To evaluate the given expression for the function \( f(x) = -\sqrt{-x} \), you're tasked with substituting \( x \) with \(-100\).
Here's how it’s done:

• Replace \( x \) with \(-100\): This means you substitute every \( x \) in the function with \(-100\).
• Simplify the expression: Take the square root of 100, which is 10, and apply the negative sign in front, resulting in \(-10\).

Therefore, \( f(-100) = -10 \).
This outcome is obtained by following the steps of substitution and simplification, key elements in the evaluation process.

The domain of a function is the set of all possible input values (\( x \)) that the function can accept without causing any mathematical problems.
For the function \( f(x) = -\sqrt{-x} \), special attention is required due to the square root, which is only valid for non-negative numbers.
Since the function involves \(-x\), we need to ensure that \(-x \geq 0\). Simplifying this inequality leads to \( x \leq 0 \).
This shows that \( x \) can be any real number as long as it is less than or equal to zero.
Thus, the domain of this function is expressed in interval notation as \((-\infty, 0]\).
This means the function takes all values on the number line from negative infinity up to and including zero.

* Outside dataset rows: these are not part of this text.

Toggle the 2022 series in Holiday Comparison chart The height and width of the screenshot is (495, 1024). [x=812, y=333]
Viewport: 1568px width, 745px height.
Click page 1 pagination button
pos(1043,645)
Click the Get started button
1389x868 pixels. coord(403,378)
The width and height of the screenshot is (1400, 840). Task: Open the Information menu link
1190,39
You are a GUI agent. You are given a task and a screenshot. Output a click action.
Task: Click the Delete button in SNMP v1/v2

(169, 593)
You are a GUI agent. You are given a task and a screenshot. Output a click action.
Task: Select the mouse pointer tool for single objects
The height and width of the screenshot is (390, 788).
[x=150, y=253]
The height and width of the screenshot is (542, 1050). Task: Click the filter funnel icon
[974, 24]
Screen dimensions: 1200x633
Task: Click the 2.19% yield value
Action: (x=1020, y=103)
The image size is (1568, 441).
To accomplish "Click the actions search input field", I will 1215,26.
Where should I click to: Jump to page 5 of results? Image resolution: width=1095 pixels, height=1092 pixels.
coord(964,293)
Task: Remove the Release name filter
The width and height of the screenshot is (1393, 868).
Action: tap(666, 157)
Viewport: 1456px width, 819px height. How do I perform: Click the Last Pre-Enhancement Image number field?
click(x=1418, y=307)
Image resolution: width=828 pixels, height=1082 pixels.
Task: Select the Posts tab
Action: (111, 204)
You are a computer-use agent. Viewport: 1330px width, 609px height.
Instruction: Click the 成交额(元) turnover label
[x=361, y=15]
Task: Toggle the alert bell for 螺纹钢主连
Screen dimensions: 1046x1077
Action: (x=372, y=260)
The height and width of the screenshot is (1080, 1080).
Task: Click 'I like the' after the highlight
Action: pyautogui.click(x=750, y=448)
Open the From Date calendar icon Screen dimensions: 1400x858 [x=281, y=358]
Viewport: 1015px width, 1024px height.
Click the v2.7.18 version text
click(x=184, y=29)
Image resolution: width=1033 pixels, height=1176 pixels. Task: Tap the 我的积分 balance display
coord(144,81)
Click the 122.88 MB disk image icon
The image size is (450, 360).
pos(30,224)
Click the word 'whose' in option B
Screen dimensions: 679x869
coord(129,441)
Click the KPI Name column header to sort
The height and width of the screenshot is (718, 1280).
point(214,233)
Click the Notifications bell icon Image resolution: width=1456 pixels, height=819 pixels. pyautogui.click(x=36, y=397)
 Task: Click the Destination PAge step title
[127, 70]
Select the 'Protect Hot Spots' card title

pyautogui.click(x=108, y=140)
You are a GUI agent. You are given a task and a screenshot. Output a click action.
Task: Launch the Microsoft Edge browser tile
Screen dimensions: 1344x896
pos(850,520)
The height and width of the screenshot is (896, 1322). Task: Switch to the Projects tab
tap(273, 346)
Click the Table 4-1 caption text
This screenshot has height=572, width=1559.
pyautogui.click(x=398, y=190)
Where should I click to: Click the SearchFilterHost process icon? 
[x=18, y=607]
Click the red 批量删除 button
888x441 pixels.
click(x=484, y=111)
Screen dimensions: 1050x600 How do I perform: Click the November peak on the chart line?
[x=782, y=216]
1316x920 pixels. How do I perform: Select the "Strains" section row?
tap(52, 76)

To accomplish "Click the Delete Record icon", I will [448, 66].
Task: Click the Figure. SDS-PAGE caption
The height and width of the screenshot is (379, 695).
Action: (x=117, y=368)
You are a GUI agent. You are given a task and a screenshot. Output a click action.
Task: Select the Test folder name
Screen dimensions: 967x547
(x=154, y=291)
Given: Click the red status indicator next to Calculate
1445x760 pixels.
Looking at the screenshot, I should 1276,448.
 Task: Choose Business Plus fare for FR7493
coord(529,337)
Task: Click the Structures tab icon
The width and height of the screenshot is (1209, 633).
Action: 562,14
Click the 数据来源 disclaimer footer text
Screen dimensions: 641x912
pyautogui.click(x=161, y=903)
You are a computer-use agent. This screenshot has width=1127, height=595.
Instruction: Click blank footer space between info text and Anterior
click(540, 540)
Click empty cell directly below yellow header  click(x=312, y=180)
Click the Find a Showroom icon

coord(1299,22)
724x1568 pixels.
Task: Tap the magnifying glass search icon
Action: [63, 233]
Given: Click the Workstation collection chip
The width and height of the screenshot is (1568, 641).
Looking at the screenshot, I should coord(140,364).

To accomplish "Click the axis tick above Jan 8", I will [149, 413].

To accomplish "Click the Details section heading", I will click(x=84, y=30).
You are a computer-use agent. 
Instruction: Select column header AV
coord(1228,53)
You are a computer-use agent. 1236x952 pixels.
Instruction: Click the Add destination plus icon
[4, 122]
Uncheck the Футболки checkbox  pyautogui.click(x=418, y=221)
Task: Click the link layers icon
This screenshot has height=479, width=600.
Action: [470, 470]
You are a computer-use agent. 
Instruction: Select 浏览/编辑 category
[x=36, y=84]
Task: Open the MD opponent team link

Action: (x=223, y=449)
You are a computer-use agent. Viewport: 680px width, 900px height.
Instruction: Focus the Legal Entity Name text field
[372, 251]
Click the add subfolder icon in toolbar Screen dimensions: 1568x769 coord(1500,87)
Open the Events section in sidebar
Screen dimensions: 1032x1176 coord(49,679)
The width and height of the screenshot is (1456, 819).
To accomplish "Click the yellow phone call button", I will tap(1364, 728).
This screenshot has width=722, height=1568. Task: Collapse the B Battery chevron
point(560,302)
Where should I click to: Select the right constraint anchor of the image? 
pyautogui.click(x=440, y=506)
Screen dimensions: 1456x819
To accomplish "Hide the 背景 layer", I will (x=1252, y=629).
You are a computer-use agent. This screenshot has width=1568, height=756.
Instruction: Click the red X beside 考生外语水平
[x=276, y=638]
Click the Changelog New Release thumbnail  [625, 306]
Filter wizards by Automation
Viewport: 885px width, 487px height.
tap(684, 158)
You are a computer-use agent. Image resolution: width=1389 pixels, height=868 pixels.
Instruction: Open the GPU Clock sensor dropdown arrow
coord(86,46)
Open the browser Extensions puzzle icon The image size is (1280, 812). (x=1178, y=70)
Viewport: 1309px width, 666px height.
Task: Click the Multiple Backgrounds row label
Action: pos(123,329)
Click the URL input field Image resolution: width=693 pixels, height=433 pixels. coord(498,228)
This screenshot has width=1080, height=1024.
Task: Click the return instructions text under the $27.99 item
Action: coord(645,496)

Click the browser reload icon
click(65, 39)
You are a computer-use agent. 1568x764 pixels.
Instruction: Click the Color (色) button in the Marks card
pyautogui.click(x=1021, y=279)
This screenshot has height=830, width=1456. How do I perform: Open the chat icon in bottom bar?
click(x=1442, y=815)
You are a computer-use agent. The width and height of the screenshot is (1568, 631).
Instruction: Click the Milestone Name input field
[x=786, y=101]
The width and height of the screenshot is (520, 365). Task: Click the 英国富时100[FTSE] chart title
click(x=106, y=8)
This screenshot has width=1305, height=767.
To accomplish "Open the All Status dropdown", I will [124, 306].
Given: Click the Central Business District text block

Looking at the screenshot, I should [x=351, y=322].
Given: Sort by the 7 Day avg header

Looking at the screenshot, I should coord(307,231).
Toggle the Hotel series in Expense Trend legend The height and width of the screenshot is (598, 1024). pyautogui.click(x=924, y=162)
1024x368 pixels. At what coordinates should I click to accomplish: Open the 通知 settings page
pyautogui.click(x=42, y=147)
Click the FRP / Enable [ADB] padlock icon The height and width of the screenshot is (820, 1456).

Understanding the range of a function involves finding all possible output values (function values) after substituting all values from the domain.
In the case of \( f(x) = -\sqrt{-x} \), the output depends on how \( -x \) results in square roots of positive numbers.
Here's how you can determine the range:

• The expression \(-\sqrt{-x}\) means the square root is always non-negative because square roots yield non-negative results.
• However, there is a negative sign in front of the square root which inversely makes all outputs non-positive.
• When \( x = 0 \), the output is zero: \( f(0) = 0 \).
• For more negative values of \( x \), \( f(x) \) will result in more negative numbers.

Therefore, the range is \((-\infty, 0]\).
This indicates the function produces output values that start from zero and extend all the way to negative infinity.